───── Supplied material ─────

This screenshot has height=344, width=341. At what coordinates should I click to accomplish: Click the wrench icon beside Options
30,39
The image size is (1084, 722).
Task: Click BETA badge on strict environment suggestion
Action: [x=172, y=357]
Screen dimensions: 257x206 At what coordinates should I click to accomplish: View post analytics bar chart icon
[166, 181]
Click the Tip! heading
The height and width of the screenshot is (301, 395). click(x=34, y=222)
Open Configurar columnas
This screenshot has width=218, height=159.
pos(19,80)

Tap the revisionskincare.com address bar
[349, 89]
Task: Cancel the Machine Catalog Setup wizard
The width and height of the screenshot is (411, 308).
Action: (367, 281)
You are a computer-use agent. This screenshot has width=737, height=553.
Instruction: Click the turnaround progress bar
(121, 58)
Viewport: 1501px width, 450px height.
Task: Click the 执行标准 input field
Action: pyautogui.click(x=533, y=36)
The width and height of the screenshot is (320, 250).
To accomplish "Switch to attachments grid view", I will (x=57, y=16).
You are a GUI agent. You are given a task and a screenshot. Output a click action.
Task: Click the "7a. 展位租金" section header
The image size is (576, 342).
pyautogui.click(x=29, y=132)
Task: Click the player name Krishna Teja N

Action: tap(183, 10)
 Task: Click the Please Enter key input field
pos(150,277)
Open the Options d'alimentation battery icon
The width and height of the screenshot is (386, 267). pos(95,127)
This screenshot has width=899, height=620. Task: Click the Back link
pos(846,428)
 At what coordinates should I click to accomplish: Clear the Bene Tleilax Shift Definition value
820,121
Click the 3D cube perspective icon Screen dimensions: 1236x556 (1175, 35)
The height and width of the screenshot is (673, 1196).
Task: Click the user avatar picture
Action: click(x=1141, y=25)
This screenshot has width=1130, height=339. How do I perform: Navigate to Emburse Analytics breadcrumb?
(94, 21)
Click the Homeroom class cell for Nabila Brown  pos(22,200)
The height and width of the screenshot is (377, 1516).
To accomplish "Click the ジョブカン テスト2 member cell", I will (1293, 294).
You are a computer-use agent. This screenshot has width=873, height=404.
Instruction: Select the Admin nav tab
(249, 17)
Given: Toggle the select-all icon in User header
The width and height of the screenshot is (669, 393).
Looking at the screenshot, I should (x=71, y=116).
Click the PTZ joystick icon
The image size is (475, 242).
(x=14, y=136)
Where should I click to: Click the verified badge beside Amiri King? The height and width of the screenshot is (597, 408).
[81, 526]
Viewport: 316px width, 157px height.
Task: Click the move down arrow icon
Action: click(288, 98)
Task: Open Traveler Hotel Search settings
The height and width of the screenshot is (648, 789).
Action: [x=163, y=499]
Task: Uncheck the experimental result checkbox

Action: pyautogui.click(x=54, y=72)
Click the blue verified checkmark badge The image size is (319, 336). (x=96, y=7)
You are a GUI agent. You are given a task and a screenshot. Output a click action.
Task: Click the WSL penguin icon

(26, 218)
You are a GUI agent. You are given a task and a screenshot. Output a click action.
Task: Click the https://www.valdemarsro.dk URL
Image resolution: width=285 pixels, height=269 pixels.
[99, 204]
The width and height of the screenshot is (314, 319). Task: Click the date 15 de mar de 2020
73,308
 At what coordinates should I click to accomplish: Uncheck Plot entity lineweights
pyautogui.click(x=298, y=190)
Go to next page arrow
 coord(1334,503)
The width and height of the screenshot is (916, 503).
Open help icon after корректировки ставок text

─────

-- What you should do --
In the records above, count the lines that contain the word "computer" and state only that count.

-- Written response --
2